EL DÍA DE LOS SUFRAGIOS

Además de los ánimos exaltados, las discusiones interminables tanto dentro como fuera de mundo virtual, el periodismo carroñero, las campañas sucias, el oportunismo, los amigos y conocidos que se quitan la máscara y los que se la estrenan, las amistades puestas a prueba y todos los amores y los odios redescubiertos, la época de elecciones siempre está marcada, cada cuatro años sin falta, por el llanto de mi madre. Su mirada cargada de rabia y desesperanza paseando por todo lado sin mirar a ninguna parte, sus labios apretados y temblorosos, sus manos inquietas y su deambular ansioso de habitación en habitación ya hacen parte del ritual de la derrota que parece haberse vuelto sagrado para esta familia de orgullo asalariado. 

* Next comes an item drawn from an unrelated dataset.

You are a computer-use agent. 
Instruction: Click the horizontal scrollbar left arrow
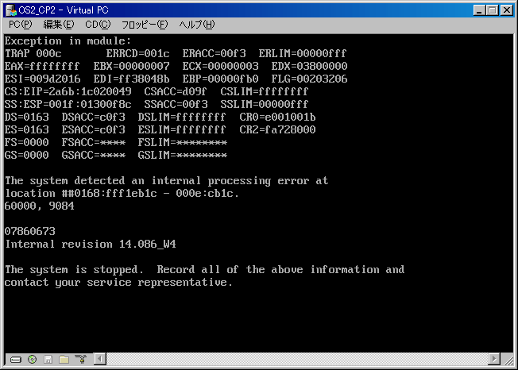pyautogui.click(x=100, y=359)
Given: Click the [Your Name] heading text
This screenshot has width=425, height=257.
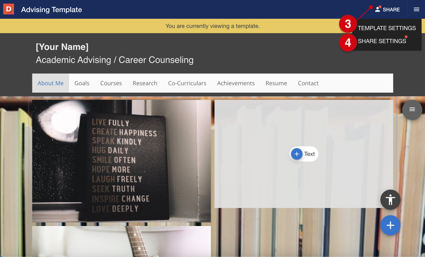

Yo me limito, como buen hijo, al pobre consuelo de un abrazo silencioso y dejo que me contagie de ese dolor profundo a ver si soy capaz de ayudarle con la carga. Dejo que se recueste en mis piernas y agote sus lágrimas de impotencia mientras suelta injurias al aire de cuando en cuando, que suenan a dolor viejo e historia repetida. La miro llorar mientras le enredo el cabello con caricias torpes y así los dos dejamos que la tristeza circule y encuentre su escondite en medio de un silencio más elocuente que cualquier discurso. Le duele su patria, a la que ama a pesar de sus desaires, le duele la memoria de una época oscura y llena de temores en la que pensar y decir sin miedo ponía en riesgo la vida.

Los años de lucha, trabajo duro y contacto constante con personas de todo tipo, junto con la caótica y extremadamente violenta historia reciente de Colombia, nos han vuelto derrotistas en esto de la democracia. No nos subimos al bus de la victoria antes de tiempo ni andamos por todas partes anunciando que vamos a ganar. Hicimos el triste aprendizaje de esperar siempre lo peor el día de los sufragios como un mediocre mecanismo de defensa ante la decepción y, hasta ahora, hemos acertado. Pero en esta ocasión, muy a pesar de nosotros mismos, nos permitimos soñar, nos dejamos contagiar de esa esperanza renovada de los socialdemócratas colombianos y latinoamericanos, nos permitimos deslumbrarnos ante el apoyo de algunas de las grandes mentes del mundo y alcanzamos a creer que este país de anacronismos por fin le arrebataría las riendas a sus eternos maestros y le pondría un nuevo rostro al poder político. Nos equivocamos. Elevamos la cometa sin medir la cuerda y ahora quién la baja de ese árbol sin ramas...

Las noches siguientes son, como todos los años, para refrescar la memoria, para invocar a los muertos, que a través de los años se han convertido en mito mientras envejecen por segunda vez junto al dolor de quienes los vieron vivir, luchar y morir. Somos la generación a la que le robaron los sueños, le escucho decir de nuevo entre maldiciones gastadas. Luis Carlos Galán, Bernardo Jaramillo Ossa, Carlos Pizarro... Sus nombres hacen eco como mantras. Sus historias duelen como el primer día, lo puedo ver en el rostro de mi madre, que se contrae de indignación ante el recuerdo de la esperanza arrebatada, de los sueños pisoteados, de la derrota indiscutible de una generación entera, del miedo mortal que silenció sus voces durante muchos años.

No hemos retrocedido, me dice mi padre unos días después, intentando rescatarme del desconsuelo que me habita. No miente. Somos hijos del legado de sus muertos, que son también los nuestros, si así lo decidimos. Nuestras libertades, con todas sus imperfecciones, son mejores y más amplias que las que tenían ellos. Cuando se mira hacia afuera, hacia el primer mundo, parece un triste consuelo. Cuando se examina el pasado, sin embargo, se ven como lo que son: victorias casi imposibles. 


Aún así, hoy el panorama no es menos desagradable. Los que gobernaron entonces, gobiernan ahora. Los que, se supone, combatirían a las maquinarias, se echan la culpa de la derrota mutuamente mientras nosotros miramos desde el palco, vociferando prejuicios a diestra y siniestra. Y en medio de semejante circo, desde allá arriba nos aprietan la soga... Aquellos muertos ilustres que cargaron en sus hombros los sueños de toda una generación, se revolcarían en sus tumbas de ver lo que estamos haciendo con la libertad por la entregaron sus vidas. Mi madre, por su parte, seguirá llorando.